Course Description: The course objective is to introduce students to the world of economic thinking. Students will begin to define economic concepts, understand why economists choose to view the world through a particular lens, and analyze the economic interactions of the people and businesses they observe in society. A primary goal is for students to become familiar with foundational market concepts such as scarcity, opportunity costs, comparative advantages and inflation (among many others). Students should then be able to appropriately apply their economic understanding to personal decisions, businesses activities and government policies. The course focuses mainly on microeconomics but will also touch on macroeconomics.
The course will be very engaging, including group discussions and activities. Students will be expected to contribute to class activities in the on-line classroom. Students will also have a weekly homework assignment, which will reinforce and expand upon the classroom discussions. This course serves as a prerequisite to a future AP Microeconomics course.
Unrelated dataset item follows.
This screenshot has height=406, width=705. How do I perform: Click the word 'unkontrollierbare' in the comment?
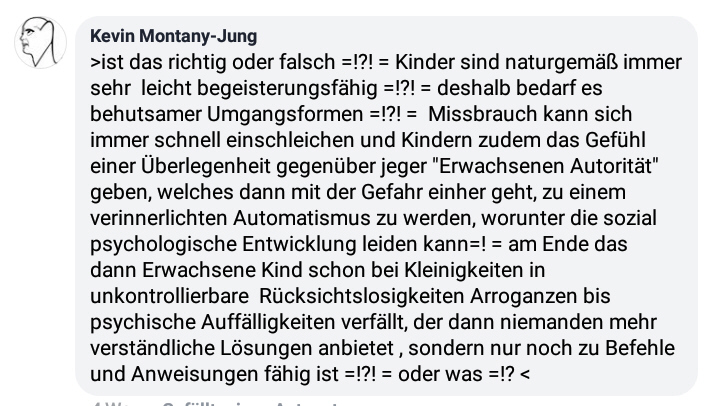pos(170,297)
Here is a preview of some of the weekly topics:
– Economic Basics: Scarcity, Resources, Opportunity Cost, Cost/Benefit Analysis
– Supply and Demand Shifts, Elasticity, Types of Goods
– Diminishing Returns, Allocation of Scare Goods, Specialization
– Trade in Competitive Markets (Why collaborate?), Transaction Costs
– Understanding Economic Institutions (Banks, Corporations, Cooperatives, Labor unions), Rules of the Game
– The Role of Government in the Economy (Taxes, Externalities, Regulations)
– Nature and Causes of Money (Valuation, Historical Development, Inflation)
– Comparing Economic Systems (Market, Command, Traditional, Mixed)
– International Trade and Economic Growth
– Stocks and Investment Options (What are the effects of saving and investment?)
There is an estimated 3 hours of work per week outside of the live class.
Course Description: The course objective is to introduce students to the principles behind the United States’ government and political institutions and to enable the students to interact with various viewpoints. Students will understand the historical development of our current political situation, analyze the political process, and describe how various political groups function today. The goal is for students to become familiar with public policies, our Constitutional underpinnings, and political behavior in our society. Students should then be able to appropriately apply their understanding to evaluate how just and appropriate various political actions are.
The course will be very engaging, including group discussions and activities. Students will be expected to contribute to class discussions in the on-line classroom. Students will also have weekly homework assignments, which will reinforce and expand upon the classroom discussions. This course will serve as a prerequisite to a possible future AP US Government and Politics course.
Some weekly course concepts include:
– What is legitimate government and how did the Founders envision it?
– What different types of federalism have been debated and utilized in American government?
– The three branches of national government (their functions, original design and current practices)
– Political parties and their role in American government
– How does policy making occur? What is the role of the bureaucracy?
– The Constitution and the limits it places on government activities
– How does the media shape perceptions?
– America’s role in the world (past and present)
There is an estimated 3-4 hours of work per week outside of the live class.Students registering for the class together receive a lower price than if they register separately.
Here is the break down of the live classes:
|Course Title||Dates Taught||Live Class|
|Intro to Econ||First Semester||Wed 2-3 PM|
|Intro to Gov||Second Semester||Wed 2-3 PM|
|Into to Gov||First Semester||Thur 3-4 PM|
|Intro to Econ||Second Semester||Thur 3-4 PM|
When registering please note which class you would like to take first and we will assign you to the appropriate section. You can do this in the comments on the registration form.